Agent Test Harness is an extensible open-source testing framework designed to validate the functionality and interoperability of agents and components within the decentralized trust ecosystem. A summary of its daily interoperability test runs are published on the website [https://aries-interop.info](https://aries-interop.info). The test harness is crucial for ensuring that different decentralized trust agent implementations, which are responsible for handling decentralized identifiers (DIDs) and exchanging verifiable credentials, can interoperate seamlessly. Agent Test Harness currently includes support for the OWF’s Credo-TS project, and is used by the OWF’s Mobile Agent Test Harness project.

The following are the key features of the Agent Test Harness.

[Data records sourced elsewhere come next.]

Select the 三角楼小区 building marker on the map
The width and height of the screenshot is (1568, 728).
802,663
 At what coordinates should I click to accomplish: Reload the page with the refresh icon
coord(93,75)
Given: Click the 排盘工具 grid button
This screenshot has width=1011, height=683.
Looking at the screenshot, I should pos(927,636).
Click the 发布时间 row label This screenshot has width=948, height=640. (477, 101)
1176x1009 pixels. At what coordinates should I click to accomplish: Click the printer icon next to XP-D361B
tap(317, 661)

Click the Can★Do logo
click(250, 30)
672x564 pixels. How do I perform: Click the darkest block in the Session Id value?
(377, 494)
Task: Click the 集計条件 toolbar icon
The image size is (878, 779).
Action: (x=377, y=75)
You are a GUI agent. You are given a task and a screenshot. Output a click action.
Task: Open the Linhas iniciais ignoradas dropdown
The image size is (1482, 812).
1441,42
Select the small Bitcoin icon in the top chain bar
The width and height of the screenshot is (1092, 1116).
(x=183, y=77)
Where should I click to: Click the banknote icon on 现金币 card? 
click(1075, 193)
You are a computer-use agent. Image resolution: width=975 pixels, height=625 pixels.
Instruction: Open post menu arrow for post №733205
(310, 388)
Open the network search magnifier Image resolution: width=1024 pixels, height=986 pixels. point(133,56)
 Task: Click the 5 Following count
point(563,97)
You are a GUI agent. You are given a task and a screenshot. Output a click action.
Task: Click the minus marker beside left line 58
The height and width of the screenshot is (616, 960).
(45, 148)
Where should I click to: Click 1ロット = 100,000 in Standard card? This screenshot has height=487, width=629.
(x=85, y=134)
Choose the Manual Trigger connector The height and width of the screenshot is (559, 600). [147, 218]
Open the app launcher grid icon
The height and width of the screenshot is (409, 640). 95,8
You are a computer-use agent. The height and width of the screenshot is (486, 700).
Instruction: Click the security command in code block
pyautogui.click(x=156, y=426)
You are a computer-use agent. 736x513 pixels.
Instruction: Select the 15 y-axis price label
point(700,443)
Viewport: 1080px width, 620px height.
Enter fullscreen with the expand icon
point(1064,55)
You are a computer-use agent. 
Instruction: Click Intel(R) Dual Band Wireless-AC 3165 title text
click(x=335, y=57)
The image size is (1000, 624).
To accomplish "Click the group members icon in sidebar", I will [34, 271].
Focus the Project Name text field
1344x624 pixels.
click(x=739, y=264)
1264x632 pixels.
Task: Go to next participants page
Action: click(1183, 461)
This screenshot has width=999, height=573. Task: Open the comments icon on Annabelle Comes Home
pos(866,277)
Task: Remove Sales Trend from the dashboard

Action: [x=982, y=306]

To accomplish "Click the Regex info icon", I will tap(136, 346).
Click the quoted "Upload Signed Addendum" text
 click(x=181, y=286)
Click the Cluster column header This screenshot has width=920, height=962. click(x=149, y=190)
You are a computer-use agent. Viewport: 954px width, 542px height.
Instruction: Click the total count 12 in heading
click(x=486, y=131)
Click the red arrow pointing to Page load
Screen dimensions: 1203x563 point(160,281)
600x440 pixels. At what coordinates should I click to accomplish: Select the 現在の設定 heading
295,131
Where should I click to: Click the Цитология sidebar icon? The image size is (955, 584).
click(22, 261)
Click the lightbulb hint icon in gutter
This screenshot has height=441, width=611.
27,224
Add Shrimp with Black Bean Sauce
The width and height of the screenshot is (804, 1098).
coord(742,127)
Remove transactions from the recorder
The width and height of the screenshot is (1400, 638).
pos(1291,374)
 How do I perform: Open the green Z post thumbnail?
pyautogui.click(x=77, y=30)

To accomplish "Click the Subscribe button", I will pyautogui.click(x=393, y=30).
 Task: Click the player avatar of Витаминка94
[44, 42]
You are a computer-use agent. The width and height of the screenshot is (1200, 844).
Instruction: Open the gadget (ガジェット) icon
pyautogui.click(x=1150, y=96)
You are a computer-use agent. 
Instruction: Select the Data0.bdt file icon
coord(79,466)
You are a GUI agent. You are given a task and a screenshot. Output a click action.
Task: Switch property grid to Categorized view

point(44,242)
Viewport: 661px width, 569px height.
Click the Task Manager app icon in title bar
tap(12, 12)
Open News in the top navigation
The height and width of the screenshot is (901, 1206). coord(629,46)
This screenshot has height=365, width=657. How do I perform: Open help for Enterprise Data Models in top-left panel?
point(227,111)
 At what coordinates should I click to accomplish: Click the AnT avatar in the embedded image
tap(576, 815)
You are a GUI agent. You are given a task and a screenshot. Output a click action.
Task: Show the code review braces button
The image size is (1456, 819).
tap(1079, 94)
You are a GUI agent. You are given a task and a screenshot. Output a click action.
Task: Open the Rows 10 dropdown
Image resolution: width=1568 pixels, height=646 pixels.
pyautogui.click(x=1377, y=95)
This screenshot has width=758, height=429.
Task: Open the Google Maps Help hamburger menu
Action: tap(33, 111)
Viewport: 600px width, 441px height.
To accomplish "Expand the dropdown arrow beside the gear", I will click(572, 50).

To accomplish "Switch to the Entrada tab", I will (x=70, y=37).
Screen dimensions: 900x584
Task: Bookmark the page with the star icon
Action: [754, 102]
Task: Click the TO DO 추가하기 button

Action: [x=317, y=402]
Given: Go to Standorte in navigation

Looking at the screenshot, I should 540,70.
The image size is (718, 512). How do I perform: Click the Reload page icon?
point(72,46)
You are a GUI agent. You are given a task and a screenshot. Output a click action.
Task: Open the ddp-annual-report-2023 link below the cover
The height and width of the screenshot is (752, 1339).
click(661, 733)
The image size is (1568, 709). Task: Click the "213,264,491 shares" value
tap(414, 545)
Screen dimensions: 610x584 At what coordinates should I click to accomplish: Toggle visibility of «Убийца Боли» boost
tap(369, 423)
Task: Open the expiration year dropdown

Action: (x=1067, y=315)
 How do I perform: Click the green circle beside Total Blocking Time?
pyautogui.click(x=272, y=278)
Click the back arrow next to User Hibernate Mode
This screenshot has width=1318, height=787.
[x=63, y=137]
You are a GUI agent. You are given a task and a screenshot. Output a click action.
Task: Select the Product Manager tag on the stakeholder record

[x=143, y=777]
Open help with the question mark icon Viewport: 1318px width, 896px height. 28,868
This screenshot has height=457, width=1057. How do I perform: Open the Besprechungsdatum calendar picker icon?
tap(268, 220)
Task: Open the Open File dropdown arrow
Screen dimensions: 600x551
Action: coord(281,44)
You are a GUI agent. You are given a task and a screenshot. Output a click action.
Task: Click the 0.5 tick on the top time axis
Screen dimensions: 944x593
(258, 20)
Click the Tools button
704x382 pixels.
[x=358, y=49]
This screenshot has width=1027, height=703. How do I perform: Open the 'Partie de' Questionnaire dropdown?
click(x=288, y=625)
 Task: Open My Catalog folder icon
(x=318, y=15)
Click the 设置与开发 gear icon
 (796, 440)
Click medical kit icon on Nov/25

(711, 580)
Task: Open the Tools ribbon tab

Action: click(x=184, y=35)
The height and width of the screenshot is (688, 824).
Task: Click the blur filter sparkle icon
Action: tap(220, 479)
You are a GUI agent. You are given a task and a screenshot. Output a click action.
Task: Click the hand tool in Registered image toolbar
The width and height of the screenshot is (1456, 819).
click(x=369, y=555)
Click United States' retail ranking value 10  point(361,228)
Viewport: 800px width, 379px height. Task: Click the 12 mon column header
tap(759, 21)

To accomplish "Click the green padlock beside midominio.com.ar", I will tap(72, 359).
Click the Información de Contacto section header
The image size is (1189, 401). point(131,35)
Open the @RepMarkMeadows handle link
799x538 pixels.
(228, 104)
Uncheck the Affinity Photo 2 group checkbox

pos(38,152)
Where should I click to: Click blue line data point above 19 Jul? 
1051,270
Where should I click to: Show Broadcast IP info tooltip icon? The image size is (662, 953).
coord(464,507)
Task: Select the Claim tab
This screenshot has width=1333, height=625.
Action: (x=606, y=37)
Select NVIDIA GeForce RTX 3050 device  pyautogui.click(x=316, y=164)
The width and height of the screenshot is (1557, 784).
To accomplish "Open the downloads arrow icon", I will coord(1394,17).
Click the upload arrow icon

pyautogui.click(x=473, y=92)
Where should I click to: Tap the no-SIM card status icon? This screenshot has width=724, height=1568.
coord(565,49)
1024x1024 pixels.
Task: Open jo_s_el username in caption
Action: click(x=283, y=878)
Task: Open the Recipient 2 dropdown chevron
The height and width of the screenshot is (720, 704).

* Interoperability Testing: Agent Test Harness is specifically designed to test the interoperability of agents by executing interactions between them, ensures that agent implementations can communicate using standard protocols, exchange verifiable credential, resolve DIDs, and other core functions reliably.
* Load Testing: Akrida provides a scriptable framework for generating load against a deployment of agents for messaging and exchanging credentials. This allows users of OWF technologies to apply a significant generated load on their deployment to ensure it will scale as needed, and to identify and address bottlenecks.
* Automation: The Agent Test Harness automates the testing of agents, making it easier for developers to continuously verify the compliance and performance of their implementations. Developers can configure what agent implementations with whom they want to test interoperability and for each, what specific tests they want executed. Implementations can even include their CI pipelines select Agent Test Harness interoperability tests.
* Extensibility: The framework is highly extensible, allowing developers to add their implementations for testing and to construct custom tests and scenarios that suit a wide variety of use cases. This flexibility is important for testing a wide range of decentralized identity solutions across different industries.
* Comprehensive Coverage: The test harness covers a wide array of functionalities that decentralized trust agents should support, including secure messaging, protocols, and credential issuance, verification and revocation across a range of credential formats.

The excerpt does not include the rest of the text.